Airlangga menyebutkan kriteria-kriteria pembatasan sosial itu antara lain tingkat kematian di atas rata-rata tingkat kematian nasional atau pun tiga persen. Kemudian tingkat kesembuhan di bawah rata-rata tingkat kesembuhan nasional yaitu di bawah 82 persen. 

Selain itu, tingkat kasus aktif di bawah rata-rata tingkat kasus aktif nasional yaitu sekitar 14 persen, dan tingkat keterisian rumah sakit atau bed occupancy rate (BOR) untuk ICU dan isolasi yang di atas 70 persen. 

"Nah penerapan pembatasan secara terbatas tersebut dilakukan di Provinsi Jawa-Bali. Karena di seluruh provinsi tersebut memenuhi salah satu dari 4 parameter yang ditetapkan," katanya.

Airlangga menuturkan, semua provinsi di Pulau Jawa saat ini tercatat memiliki BOR di atas 70 persen.

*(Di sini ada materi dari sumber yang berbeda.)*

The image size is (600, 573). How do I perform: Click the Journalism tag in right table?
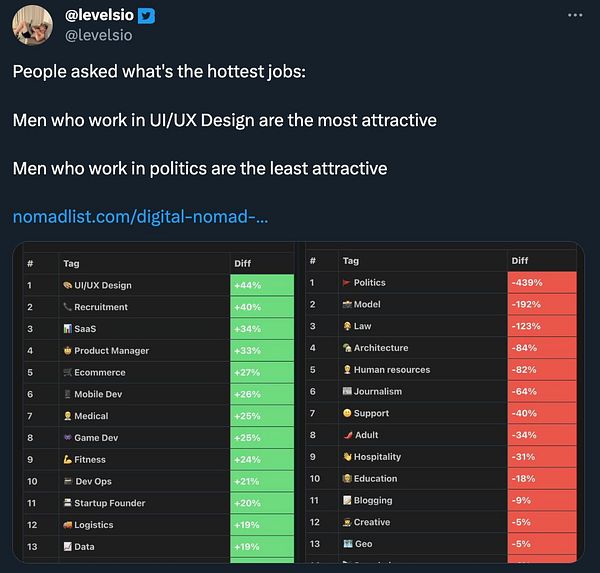tap(377, 391)
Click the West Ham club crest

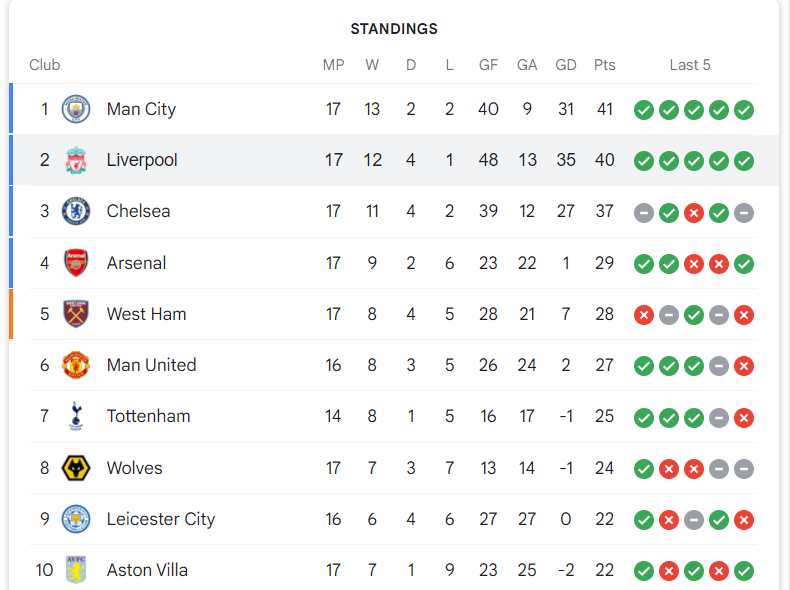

"DKI Jakarta BOR-nya di atas 70 persen. Banten BOR di atas 70 persen, kasus aktif di atas nasional kesembuhan di bawah nasional. Jabar BOR di atas 70 persen. Jateng BOR di atas 70 persen, kasus aktif di atas nasional , kasus sembuh di bawah nasional. DIY BOR di atas 70 persen, kasus aktif di atas nasional, kesembuhan di bawah nasional. Jatim BOR di atas 70 persen, tingkat kematian di atas nasional,” ujarnya.